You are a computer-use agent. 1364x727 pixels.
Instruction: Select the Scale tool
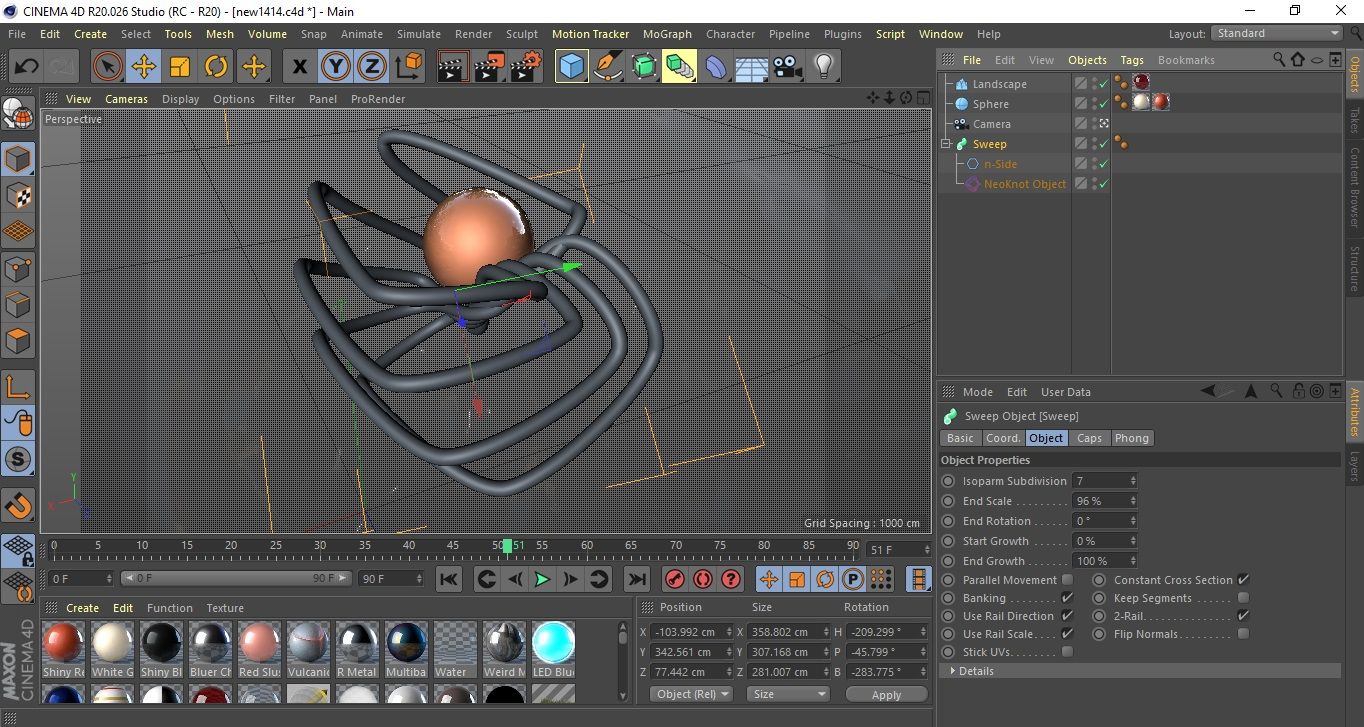(180, 67)
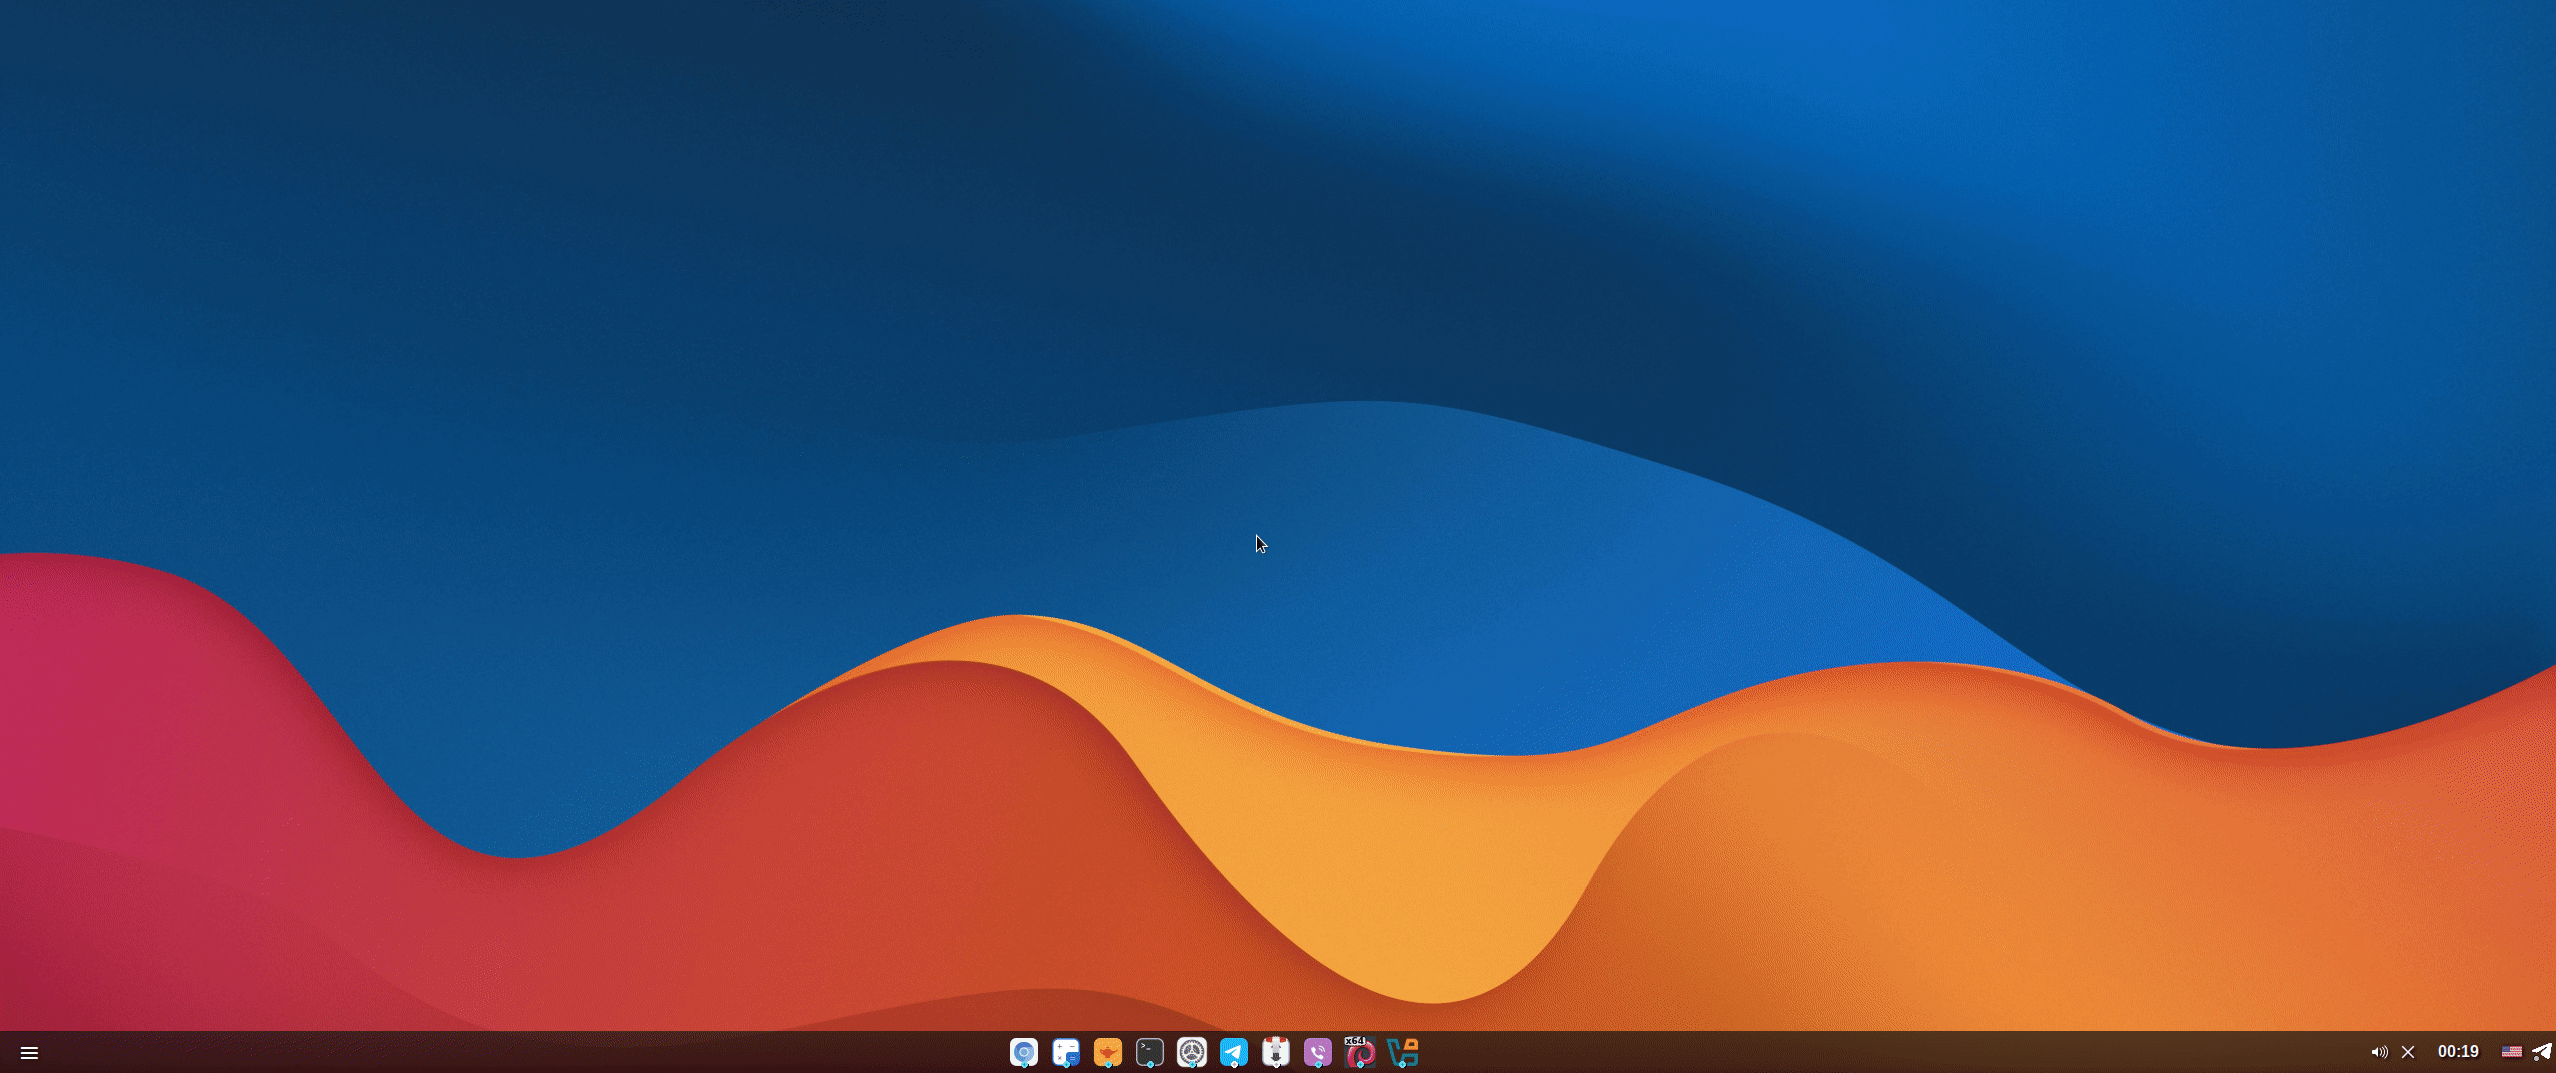
Task: Open the teal and orange store icon
Action: (x=1402, y=1052)
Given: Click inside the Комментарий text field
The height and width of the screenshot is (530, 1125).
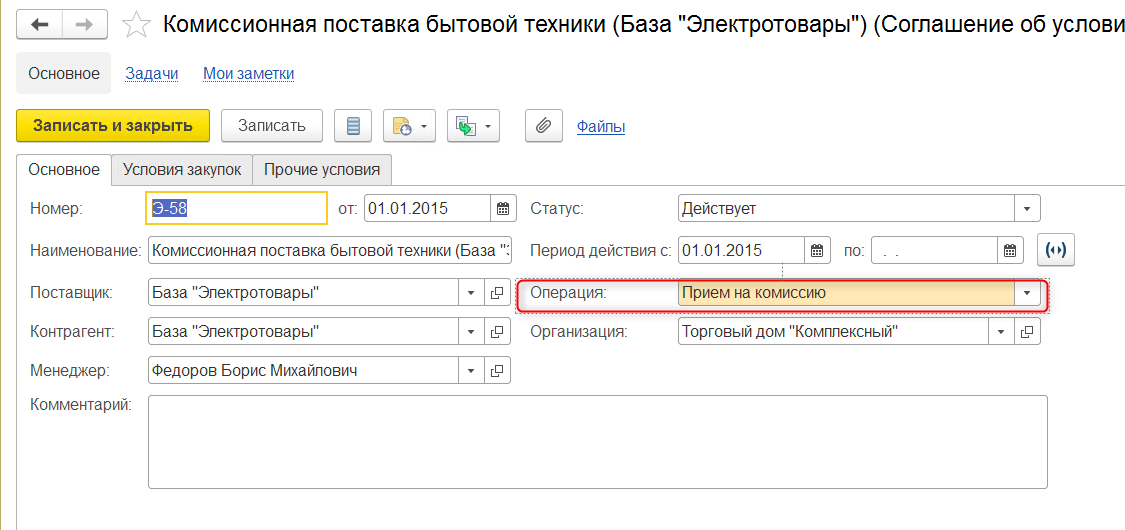Looking at the screenshot, I should coord(597,441).
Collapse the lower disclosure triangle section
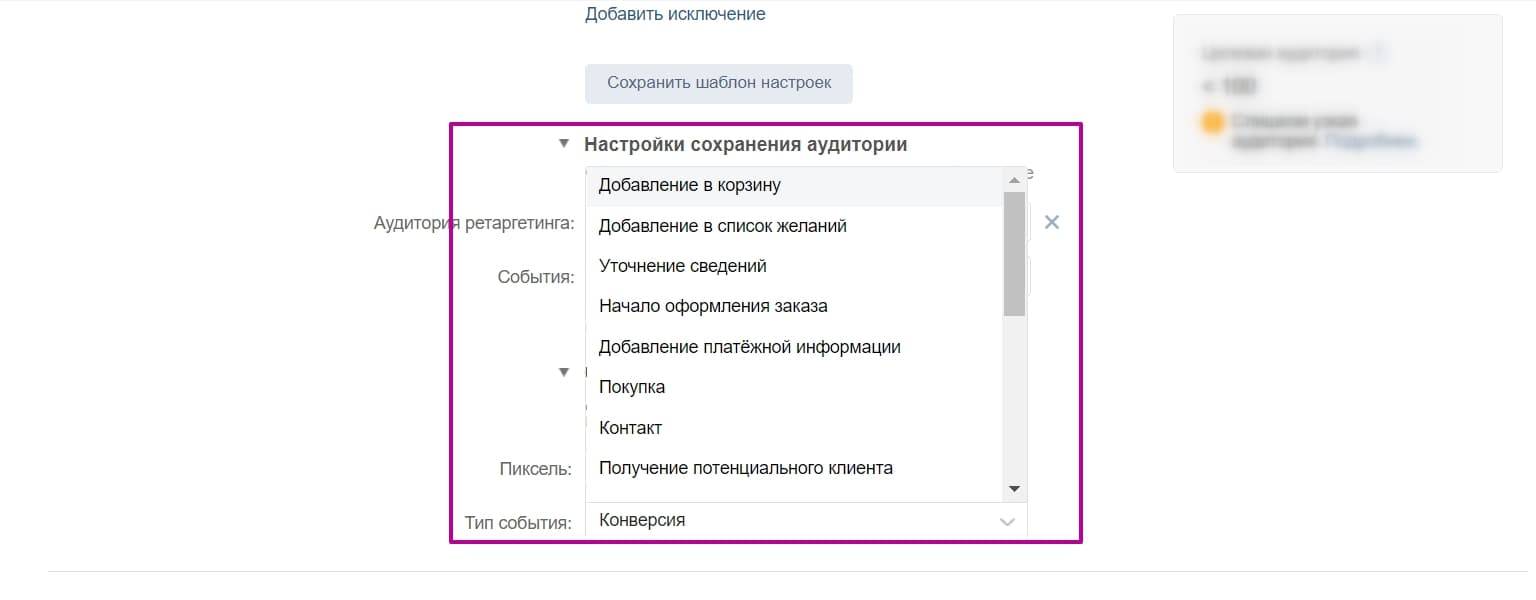Screen dimensions: 1536x600 563,370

★ ★ ★

-- Problem to solve --
Although the records contain pictures, only their text should be repeated, exactly as it appears.

-- Solution to the exercise --
You are a computer-use agent. 1364x727 pixels.
Instruction: Select the Scale tool
(180, 67)
Task: Open the teal and orange store icon
Action: (x=1402, y=1052)
Given: Click inside the Комментарий text field
The height and width of the screenshot is (530, 1125).
Looking at the screenshot, I should coord(597,441).
Collapse the lower disclosure triangle section
Screen dimensions: 1536x600 563,370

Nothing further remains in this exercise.